◆ The problem: For the data below, restate word for word only the lines from the line containing "Task: Select the 12:45 PM time slot" through the line containing "The width and height of the screenshot is (768, 546).", both ends included.

◆ Raw data:
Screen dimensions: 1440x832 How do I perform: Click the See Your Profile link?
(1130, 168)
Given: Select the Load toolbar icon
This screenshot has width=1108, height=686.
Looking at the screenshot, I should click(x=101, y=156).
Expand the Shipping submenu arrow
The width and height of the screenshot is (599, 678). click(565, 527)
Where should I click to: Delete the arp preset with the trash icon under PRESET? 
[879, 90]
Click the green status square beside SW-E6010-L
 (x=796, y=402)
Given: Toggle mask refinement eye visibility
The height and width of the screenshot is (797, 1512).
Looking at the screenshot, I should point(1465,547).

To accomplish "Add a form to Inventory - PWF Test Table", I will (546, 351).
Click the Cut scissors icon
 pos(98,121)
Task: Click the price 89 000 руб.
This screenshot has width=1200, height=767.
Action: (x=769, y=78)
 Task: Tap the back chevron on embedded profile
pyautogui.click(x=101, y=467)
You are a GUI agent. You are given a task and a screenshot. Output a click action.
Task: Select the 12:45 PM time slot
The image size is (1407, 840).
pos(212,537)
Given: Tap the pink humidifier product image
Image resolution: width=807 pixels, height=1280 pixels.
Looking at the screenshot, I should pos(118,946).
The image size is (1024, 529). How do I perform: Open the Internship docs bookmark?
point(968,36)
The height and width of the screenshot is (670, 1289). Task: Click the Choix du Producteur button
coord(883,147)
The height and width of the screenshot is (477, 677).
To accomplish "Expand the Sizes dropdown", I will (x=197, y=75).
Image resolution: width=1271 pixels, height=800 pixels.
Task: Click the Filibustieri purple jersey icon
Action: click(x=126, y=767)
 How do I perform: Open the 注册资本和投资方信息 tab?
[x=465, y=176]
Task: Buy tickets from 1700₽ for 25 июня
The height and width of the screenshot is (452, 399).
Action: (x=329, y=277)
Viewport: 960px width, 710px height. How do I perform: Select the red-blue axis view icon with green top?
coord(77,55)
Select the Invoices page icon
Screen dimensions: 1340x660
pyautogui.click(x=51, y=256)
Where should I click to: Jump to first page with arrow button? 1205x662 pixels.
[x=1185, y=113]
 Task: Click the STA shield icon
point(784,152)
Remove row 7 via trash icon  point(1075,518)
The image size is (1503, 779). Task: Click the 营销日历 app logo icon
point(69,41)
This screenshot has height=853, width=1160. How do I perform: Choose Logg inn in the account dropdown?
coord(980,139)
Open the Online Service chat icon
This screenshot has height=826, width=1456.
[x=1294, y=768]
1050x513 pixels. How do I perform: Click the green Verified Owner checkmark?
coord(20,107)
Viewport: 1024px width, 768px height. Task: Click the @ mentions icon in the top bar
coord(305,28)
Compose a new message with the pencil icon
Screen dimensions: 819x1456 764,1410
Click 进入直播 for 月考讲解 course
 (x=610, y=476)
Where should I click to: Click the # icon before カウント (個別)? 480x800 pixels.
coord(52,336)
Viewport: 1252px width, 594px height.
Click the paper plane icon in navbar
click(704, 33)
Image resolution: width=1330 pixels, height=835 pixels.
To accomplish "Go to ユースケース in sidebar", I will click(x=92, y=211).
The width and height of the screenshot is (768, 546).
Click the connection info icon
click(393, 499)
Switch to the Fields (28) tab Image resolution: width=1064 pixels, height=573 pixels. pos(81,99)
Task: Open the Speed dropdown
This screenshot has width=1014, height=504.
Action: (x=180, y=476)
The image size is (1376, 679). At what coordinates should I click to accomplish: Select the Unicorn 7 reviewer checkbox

◆ Exercise solution:
Task: Select the 12:45 PM time slot
The image size is (1407, 840).
pos(212,537)
Given: Tap the pink humidifier product image
Image resolution: width=807 pixels, height=1280 pixels.
Looking at the screenshot, I should pos(118,946).
The image size is (1024, 529). How do I perform: Open the Internship docs bookmark?
point(968,36)
The height and width of the screenshot is (670, 1289). Task: Click the Choix du Producteur button
coord(883,147)
The height and width of the screenshot is (477, 677).
To accomplish "Expand the Sizes dropdown", I will (x=197, y=75).
Image resolution: width=1271 pixels, height=800 pixels.
Task: Click the Filibustieri purple jersey icon
Action: click(x=126, y=767)
 How do I perform: Open the 注册资本和投资方信息 tab?
[x=465, y=176]
Task: Buy tickets from 1700₽ for 25 июня
The height and width of the screenshot is (452, 399).
Action: (x=329, y=277)
Viewport: 960px width, 710px height. How do I perform: Select the red-blue axis view icon with green top?
coord(77,55)
Select the Invoices page icon
Screen dimensions: 1340x660
pyautogui.click(x=51, y=256)
Where should I click to: Jump to first page with arrow button? 1205x662 pixels.
[x=1185, y=113]
 Task: Click the STA shield icon
point(784,152)
Remove row 7 via trash icon  point(1075,518)
The image size is (1503, 779). Task: Click the 营销日历 app logo icon
point(69,41)
This screenshot has height=853, width=1160. How do I perform: Choose Logg inn in the account dropdown?
coord(980,139)
Open the Online Service chat icon
This screenshot has height=826, width=1456.
[x=1294, y=768]
1050x513 pixels. How do I perform: Click the green Verified Owner checkmark?
coord(20,107)
Viewport: 1024px width, 768px height. Task: Click the @ mentions icon in the top bar
coord(305,28)
Compose a new message with the pencil icon
Screen dimensions: 819x1456 764,1410
Click 进入直播 for 月考讲解 course
 (x=610, y=476)
Where should I click to: Click the # icon before カウント (個別)? 480x800 pixels.
coord(52,336)
Viewport: 1252px width, 594px height.
Click the paper plane icon in navbar
click(704, 33)
Image resolution: width=1330 pixels, height=835 pixels.
To accomplish "Go to ユースケース in sidebar", I will click(x=92, y=211).
The width and height of the screenshot is (768, 546).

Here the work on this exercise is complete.